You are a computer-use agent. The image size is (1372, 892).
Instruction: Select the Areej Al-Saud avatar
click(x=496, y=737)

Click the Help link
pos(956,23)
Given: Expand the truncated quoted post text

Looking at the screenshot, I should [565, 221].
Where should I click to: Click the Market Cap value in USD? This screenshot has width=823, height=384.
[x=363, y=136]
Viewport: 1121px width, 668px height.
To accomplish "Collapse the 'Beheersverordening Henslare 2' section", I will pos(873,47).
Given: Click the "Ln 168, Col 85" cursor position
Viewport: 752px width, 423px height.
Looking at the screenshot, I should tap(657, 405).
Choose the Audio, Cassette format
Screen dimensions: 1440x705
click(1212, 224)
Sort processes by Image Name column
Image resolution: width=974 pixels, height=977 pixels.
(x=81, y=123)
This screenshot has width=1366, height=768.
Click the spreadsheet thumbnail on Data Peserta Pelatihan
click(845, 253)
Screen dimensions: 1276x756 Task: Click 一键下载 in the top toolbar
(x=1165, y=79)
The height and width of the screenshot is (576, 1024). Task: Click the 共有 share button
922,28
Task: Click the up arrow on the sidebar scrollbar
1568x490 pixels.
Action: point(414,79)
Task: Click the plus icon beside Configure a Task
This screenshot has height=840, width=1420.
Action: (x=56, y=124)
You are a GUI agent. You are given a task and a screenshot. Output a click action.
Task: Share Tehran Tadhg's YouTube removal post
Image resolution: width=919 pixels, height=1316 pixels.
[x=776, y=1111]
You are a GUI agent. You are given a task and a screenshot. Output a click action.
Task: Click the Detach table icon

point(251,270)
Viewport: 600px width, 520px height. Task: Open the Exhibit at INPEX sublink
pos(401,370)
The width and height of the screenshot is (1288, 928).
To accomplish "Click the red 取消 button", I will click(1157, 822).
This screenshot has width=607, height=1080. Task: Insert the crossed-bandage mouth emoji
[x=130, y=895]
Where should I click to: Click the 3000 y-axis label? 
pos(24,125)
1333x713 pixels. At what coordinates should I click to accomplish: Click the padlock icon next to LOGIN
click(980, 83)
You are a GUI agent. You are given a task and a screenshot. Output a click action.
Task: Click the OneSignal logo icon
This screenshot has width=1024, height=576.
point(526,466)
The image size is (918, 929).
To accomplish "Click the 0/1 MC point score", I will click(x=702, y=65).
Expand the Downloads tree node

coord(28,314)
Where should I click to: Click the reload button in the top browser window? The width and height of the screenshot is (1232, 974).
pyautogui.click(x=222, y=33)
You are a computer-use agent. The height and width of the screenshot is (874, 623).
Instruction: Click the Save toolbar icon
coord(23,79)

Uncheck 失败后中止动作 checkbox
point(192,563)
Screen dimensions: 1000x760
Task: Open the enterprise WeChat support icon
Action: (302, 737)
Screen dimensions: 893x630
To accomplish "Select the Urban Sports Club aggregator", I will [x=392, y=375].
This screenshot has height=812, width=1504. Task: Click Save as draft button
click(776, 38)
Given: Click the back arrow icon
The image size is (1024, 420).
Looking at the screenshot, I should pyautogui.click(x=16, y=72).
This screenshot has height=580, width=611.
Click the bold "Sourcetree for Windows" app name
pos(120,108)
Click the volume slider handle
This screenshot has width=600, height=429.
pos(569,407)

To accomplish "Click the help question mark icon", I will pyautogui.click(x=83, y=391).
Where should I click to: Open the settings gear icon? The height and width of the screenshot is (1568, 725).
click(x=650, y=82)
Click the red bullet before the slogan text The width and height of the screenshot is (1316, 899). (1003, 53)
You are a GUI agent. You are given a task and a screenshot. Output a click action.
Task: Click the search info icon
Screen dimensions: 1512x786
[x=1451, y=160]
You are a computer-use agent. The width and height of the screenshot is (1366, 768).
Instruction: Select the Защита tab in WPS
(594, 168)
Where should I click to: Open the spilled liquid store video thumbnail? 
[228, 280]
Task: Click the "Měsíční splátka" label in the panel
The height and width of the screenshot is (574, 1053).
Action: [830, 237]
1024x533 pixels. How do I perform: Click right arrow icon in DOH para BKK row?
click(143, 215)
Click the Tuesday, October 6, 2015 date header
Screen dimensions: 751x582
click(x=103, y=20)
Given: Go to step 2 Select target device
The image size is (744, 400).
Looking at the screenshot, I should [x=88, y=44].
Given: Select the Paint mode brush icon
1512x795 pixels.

_ _ _ _ _ _ _

__WORK INSTRUCTIONS__
Write all the records out again. Nothing may differ from the original.

__RESULT OF THE TASK__
You are a computer-use agent. The image size is (1372, 892).
Instruction: Select the Areej Al-Saud avatar
click(x=496, y=737)

Click the Help link
pos(956,23)
Given: Expand the truncated quoted post text

Looking at the screenshot, I should [565, 221].
Where should I click to: Click the Market Cap value in USD? This screenshot has width=823, height=384.
[x=363, y=136]
Viewport: 1121px width, 668px height.
To accomplish "Collapse the 'Beheersverordening Henslare 2' section", I will pos(873,47).
Given: Click the "Ln 168, Col 85" cursor position
Viewport: 752px width, 423px height.
Looking at the screenshot, I should tap(657, 405).
Choose the Audio, Cassette format
Screen dimensions: 1440x705
click(1212, 224)
Sort processes by Image Name column
Image resolution: width=974 pixels, height=977 pixels.
(x=81, y=123)
This screenshot has width=1366, height=768.
Click the spreadsheet thumbnail on Data Peserta Pelatihan
click(845, 253)
Screen dimensions: 1276x756 Task: Click 一键下载 in the top toolbar
(x=1165, y=79)
The height and width of the screenshot is (576, 1024). Task: Click the 共有 share button
922,28
Task: Click the up arrow on the sidebar scrollbar
1568x490 pixels.
Action: point(414,79)
Task: Click the plus icon beside Configure a Task
This screenshot has height=840, width=1420.
Action: (x=56, y=124)
You are a GUI agent. You are given a task and a screenshot. Output a click action.
Task: Share Tehran Tadhg's YouTube removal post
Image resolution: width=919 pixels, height=1316 pixels.
[x=776, y=1111]
You are a GUI agent. You are given a task and a screenshot. Output a click action.
Task: Click the Detach table icon

point(251,270)
Viewport: 600px width, 520px height. Task: Open the Exhibit at INPEX sublink
pos(401,370)
The width and height of the screenshot is (1288, 928).
To accomplish "Click the red 取消 button", I will click(1157, 822).
This screenshot has width=607, height=1080. Task: Insert the crossed-bandage mouth emoji
[x=130, y=895]
Where should I click to: Click the 3000 y-axis label? 
pos(24,125)
1333x713 pixels. At what coordinates should I click to accomplish: Click the padlock icon next to LOGIN
click(980, 83)
You are a GUI agent. You are given a task and a screenshot. Output a click action.
Task: Click the OneSignal logo icon
This screenshot has width=1024, height=576.
point(526,466)
The image size is (918, 929).
To accomplish "Click the 0/1 MC point score", I will click(x=702, y=65).
Expand the Downloads tree node

coord(28,314)
Where should I click to: Click the reload button in the top browser window? The width and height of the screenshot is (1232, 974).
pyautogui.click(x=222, y=33)
You are a computer-use agent. The height and width of the screenshot is (874, 623).
Instruction: Click the Save toolbar icon
coord(23,79)

Uncheck 失败后中止动作 checkbox
point(192,563)
Screen dimensions: 1000x760
Task: Open the enterprise WeChat support icon
Action: (302, 737)
Screen dimensions: 893x630
To accomplish "Select the Urban Sports Club aggregator", I will [x=392, y=375].
This screenshot has height=812, width=1504. Task: Click Save as draft button
click(776, 38)
Given: Click the back arrow icon
The image size is (1024, 420).
Looking at the screenshot, I should pyautogui.click(x=16, y=72).
This screenshot has height=580, width=611.
Click the bold "Sourcetree for Windows" app name
pos(120,108)
Click the volume slider handle
This screenshot has width=600, height=429.
pos(569,407)

To accomplish "Click the help question mark icon", I will pyautogui.click(x=83, y=391).
Where should I click to: Open the settings gear icon? The height and width of the screenshot is (1568, 725).
click(x=650, y=82)
Click the red bullet before the slogan text The width and height of the screenshot is (1316, 899). (1003, 53)
You are a GUI agent. You are given a task and a screenshot. Output a click action.
Task: Click the search info icon
Screen dimensions: 1512x786
[x=1451, y=160]
You are a computer-use agent. The width and height of the screenshot is (1366, 768).
Instruction: Select the Защита tab in WPS
(594, 168)
Where should I click to: Open the spilled liquid store video thumbnail? 
[228, 280]
Task: Click the "Měsíční splátka" label in the panel
The height and width of the screenshot is (574, 1053).
Action: [830, 237]
1024x533 pixels. How do I perform: Click right arrow icon in DOH para BKK row?
click(143, 215)
Click the Tuesday, October 6, 2015 date header
Screen dimensions: 751x582
click(x=103, y=20)
Given: Go to step 2 Select target device
The image size is (744, 400).
Looking at the screenshot, I should [x=88, y=44].
Given: Select the Paint mode brush icon
1512x795 pixels.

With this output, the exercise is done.